More specifically, the Celtics won the game with the perfect lob pass from Rajon Rondo to Kevin Garnett, erasing a one-point Sixers lead in the final 6.6 seconds. Rondo had the ball in his hands for the final possession, he found Garnett on a mismatch with the smaller Jrue Holiday guarding him, and he hurled it halfway down the floor to Garnett for the game-winning lay-in with a second left. The Sixers had one last chance to win the game at the buzzer, and Garnett stole the ball from Holiday on the inbound to seal the deal. The C's survived with a 102-101 win.

Were the Celtics expecting to need last-second heroics in Philadelphia? Probably not. But they were prepared anyway.

"We worked on that play last week," coach Doc Rivers said of the Rondo lob to Garnett. "We tried to run it earlier this year, and the timing was a little off. It's just funny how things worked out. It's a low-clock play, the ball's in the best passer's hands, and you have shooters all over the floor. It worked, and it was good that it worked."

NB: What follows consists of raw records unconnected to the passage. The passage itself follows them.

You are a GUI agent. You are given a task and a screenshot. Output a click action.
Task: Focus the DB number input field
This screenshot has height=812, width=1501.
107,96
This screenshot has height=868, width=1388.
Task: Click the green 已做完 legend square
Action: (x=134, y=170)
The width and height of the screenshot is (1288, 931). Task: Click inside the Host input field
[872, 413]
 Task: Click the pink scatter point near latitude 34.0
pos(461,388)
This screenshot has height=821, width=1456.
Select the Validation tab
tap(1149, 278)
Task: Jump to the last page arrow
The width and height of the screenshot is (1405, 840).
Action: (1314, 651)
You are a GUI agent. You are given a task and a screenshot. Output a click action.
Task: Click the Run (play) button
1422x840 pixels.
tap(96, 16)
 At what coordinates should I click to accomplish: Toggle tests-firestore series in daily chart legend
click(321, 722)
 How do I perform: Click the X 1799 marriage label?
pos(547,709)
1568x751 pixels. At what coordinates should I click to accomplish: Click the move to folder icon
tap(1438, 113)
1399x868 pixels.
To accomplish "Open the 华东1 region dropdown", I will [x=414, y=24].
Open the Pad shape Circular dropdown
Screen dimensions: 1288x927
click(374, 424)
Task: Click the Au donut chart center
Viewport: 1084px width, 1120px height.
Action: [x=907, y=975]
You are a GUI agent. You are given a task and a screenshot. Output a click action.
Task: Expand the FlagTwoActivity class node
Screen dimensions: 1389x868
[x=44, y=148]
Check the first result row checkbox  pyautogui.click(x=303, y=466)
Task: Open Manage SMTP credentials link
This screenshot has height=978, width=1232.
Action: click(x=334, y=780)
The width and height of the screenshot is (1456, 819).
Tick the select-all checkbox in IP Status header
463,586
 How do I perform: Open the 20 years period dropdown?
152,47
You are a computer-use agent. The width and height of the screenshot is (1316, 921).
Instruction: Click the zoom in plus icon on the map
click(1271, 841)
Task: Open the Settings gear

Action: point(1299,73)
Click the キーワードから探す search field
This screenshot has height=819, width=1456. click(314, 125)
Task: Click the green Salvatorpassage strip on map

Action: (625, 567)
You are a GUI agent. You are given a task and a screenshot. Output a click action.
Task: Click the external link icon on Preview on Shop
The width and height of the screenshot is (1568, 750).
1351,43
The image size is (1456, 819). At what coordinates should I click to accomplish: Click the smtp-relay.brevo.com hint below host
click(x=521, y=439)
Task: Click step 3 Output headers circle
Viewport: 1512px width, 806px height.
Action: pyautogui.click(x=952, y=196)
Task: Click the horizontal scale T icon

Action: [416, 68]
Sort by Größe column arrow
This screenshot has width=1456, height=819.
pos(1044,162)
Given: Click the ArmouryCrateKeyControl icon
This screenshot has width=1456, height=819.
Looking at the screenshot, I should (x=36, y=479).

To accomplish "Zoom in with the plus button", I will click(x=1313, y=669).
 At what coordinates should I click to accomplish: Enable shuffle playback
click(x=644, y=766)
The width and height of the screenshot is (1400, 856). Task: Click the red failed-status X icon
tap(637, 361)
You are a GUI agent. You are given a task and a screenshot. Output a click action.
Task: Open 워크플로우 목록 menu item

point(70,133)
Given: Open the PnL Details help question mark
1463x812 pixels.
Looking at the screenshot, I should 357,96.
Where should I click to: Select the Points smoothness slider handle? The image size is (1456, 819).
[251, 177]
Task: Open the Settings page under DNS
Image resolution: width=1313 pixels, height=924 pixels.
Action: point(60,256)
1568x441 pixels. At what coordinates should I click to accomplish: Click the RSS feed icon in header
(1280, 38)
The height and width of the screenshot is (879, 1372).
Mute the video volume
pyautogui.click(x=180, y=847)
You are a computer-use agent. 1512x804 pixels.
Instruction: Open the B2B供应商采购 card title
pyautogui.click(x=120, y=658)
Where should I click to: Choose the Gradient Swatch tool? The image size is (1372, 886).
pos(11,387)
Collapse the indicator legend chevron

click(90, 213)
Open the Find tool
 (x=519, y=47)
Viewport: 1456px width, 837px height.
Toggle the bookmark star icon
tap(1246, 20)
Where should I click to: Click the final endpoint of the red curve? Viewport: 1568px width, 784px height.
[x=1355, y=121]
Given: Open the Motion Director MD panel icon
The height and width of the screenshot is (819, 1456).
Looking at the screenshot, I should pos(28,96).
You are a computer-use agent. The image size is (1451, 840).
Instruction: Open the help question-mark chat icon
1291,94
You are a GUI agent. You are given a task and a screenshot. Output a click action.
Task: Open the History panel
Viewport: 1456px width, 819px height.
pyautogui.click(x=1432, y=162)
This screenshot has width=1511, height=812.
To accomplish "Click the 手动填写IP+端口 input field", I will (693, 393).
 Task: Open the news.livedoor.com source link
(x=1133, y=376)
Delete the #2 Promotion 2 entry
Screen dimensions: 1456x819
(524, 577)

It was a play that might not have worked last season. To go off perfectly, it needed Garnett, with all his size, strength and speed, to be perfectly healthy. If he's a step slower or a tad weaker, the Celtics lose that game and their winning streak screeches to a halt at eight.

But the lob was in Rondo's arsenal, and Garnett gave the Celtics a win.

"We can do it now," Rivers said of the game-winning pass. "Last year, Kevin would have missed the lob, or we wouldn't have thrown it, number one. The fact that he can do that now is great."

"Not only his explosiveness and his body are back, but also his mentality," Pierce said of Garnett. "Just last year, when he was hurt, he just didn't have the same mentality, because I think the leg was frustrating him. Now he's completely healthy, and you can just see it in his attitude — on the court, off the court, it's amazing. He's proving a lot of people wrong right now."

The C's have needed everyone, not just a healthy Garnett and a brilliant Rondo, to build this nine-game winning streak. They've had a contingency plan for everything — when Pierce battles the flu, Glen Davis picks up his scoring. When Shaquille O'Neal goes down, Semih Erden mans the low post. When one guy can't bring it, another fills the void.

It was that kind of game, and it's been that kind of streak for the Celtics — even when things go wrong, the team has found a way to make them right.

"Things are going well for us," Rivers said. "We had foul trouble, and Paul was sick and played 39 minutes. We didn't have a lot of places to turn. It was just a good, gutty win for us. They played great, and we stole the win."

They've stolen a lot of them these days.